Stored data
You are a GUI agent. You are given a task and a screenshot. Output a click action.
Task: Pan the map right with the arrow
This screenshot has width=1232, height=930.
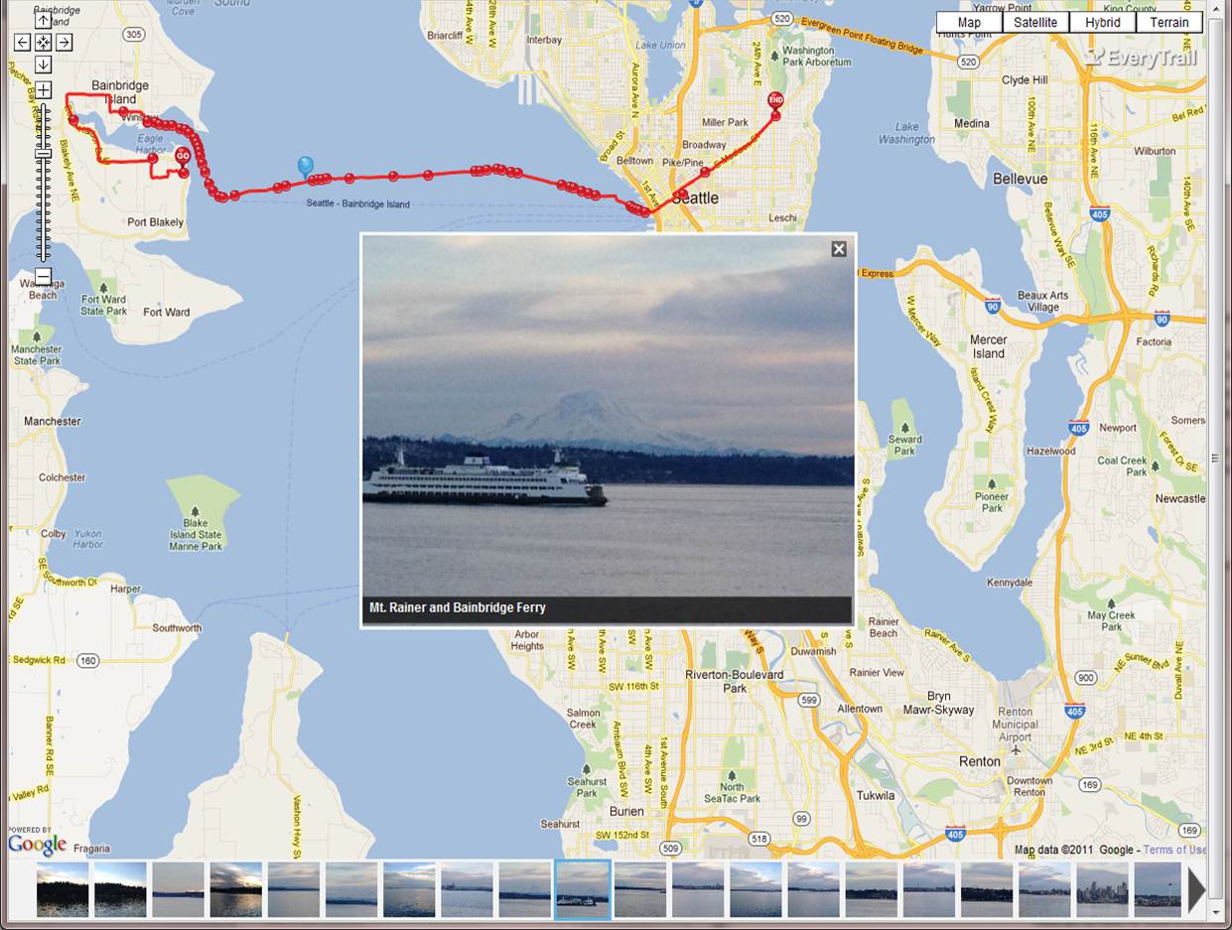point(64,43)
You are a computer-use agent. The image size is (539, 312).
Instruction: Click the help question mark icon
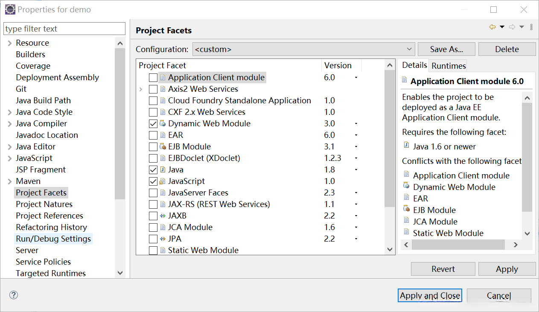(x=14, y=295)
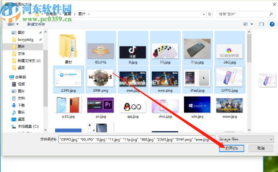Click the help question mark icon
Viewport: 278px width, 172px height.
click(272, 24)
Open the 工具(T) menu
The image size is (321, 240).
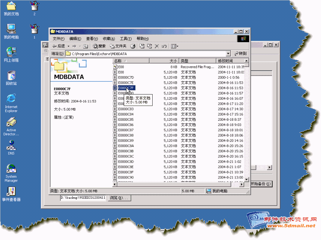click(x=125, y=39)
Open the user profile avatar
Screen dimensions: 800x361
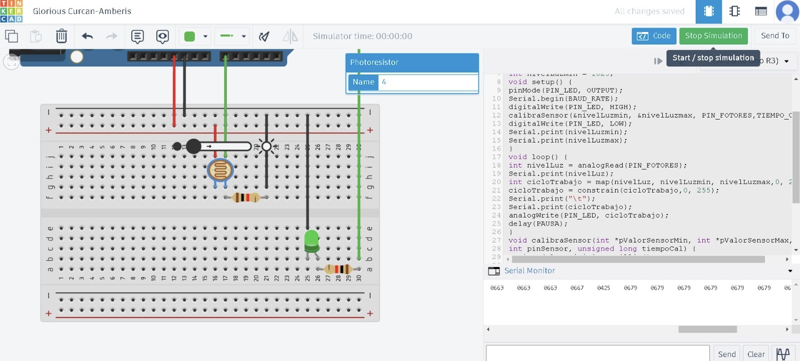pos(787,11)
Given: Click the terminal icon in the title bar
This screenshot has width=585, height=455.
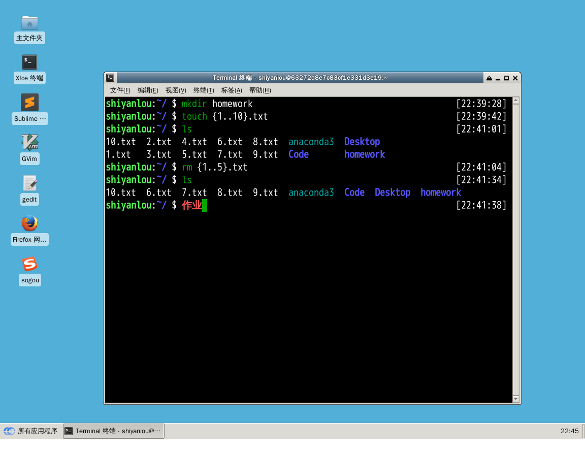Looking at the screenshot, I should pyautogui.click(x=110, y=77).
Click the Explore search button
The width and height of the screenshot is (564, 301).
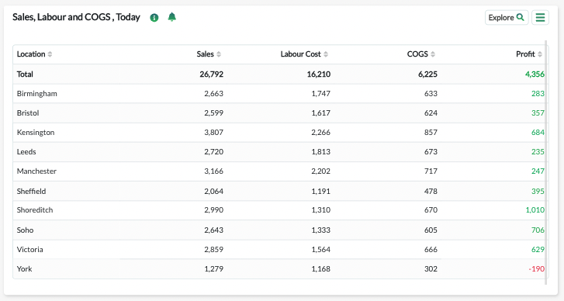point(507,17)
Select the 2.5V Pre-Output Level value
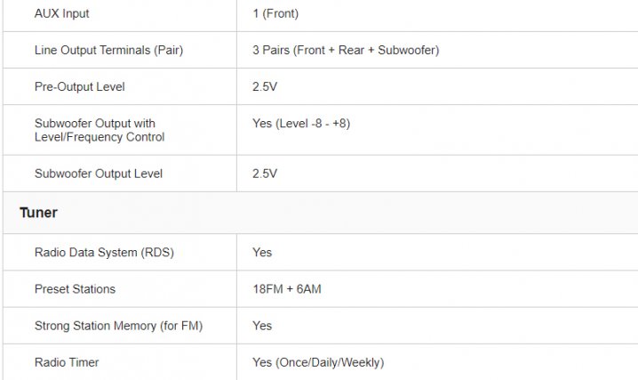Viewport: 638px width, 380px height. pyautogui.click(x=265, y=87)
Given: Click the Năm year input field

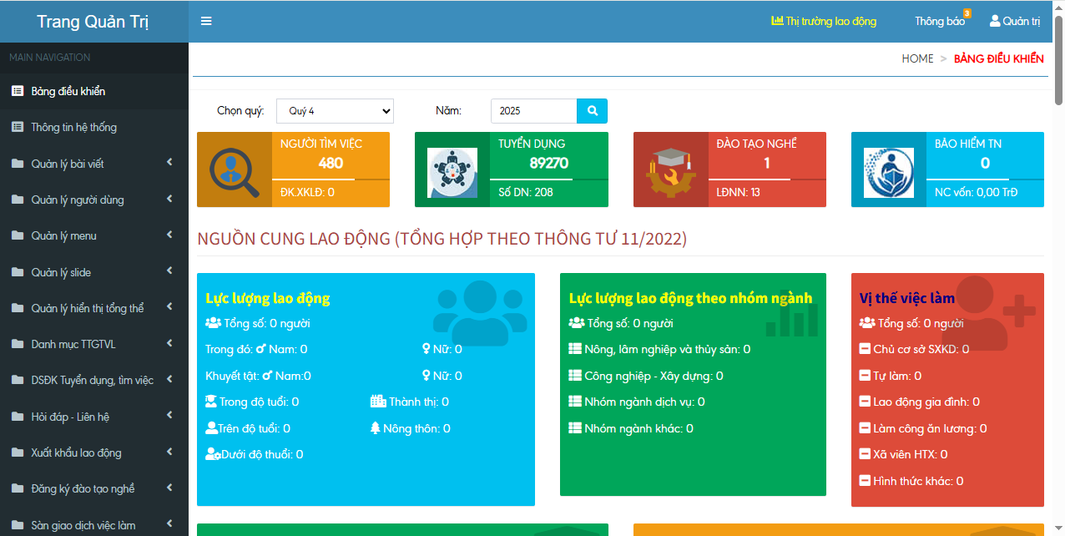Looking at the screenshot, I should tap(533, 111).
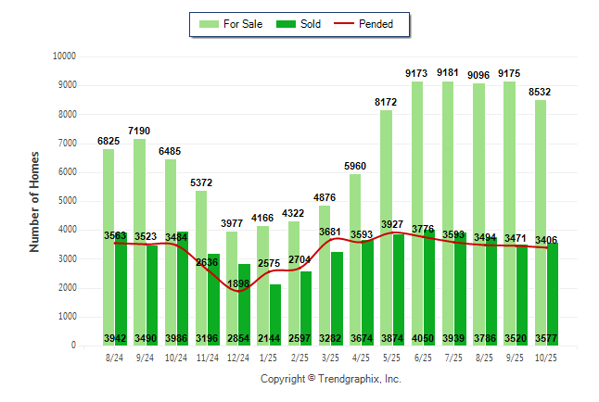Toggle the Sold legend label
This screenshot has height=402, width=599.
pyautogui.click(x=311, y=24)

*GOAL OF THE EXERCISE*: Retype each entry above character for character; pictures stay out.

*EXPECTED ANSWER*:
You are a GUI agent. You are given a task and a screenshot. Output a click action.
Task: Pan the map right with the arrow
This screenshot has width=1232, height=930.
point(64,43)
You are a computer-use agent. The image size is (539, 312).
Instruction: Click the help question mark icon
(x=14, y=295)
Click the help question mark icon
Viewport: 278px width, 172px height.
click(272, 24)
Open the 工具(T) menu
The image size is (321, 240).
click(x=125, y=39)
Open the user profile avatar
Screen dimensions: 800x361
pos(787,11)
Given: Click the terminal icon in the title bar
This screenshot has width=585, height=455.
Looking at the screenshot, I should pyautogui.click(x=110, y=77).
Click the Explore search button
The width and height of the screenshot is (564, 301).
point(507,17)
Select the 2.5V Pre-Output Level value
Viewport: 638px width, 380px height. pyautogui.click(x=265, y=87)
Given: Click the Năm year input field

Looking at the screenshot, I should tap(533, 111).
Toggle the Sold legend label
This screenshot has height=402, width=599.
pyautogui.click(x=311, y=24)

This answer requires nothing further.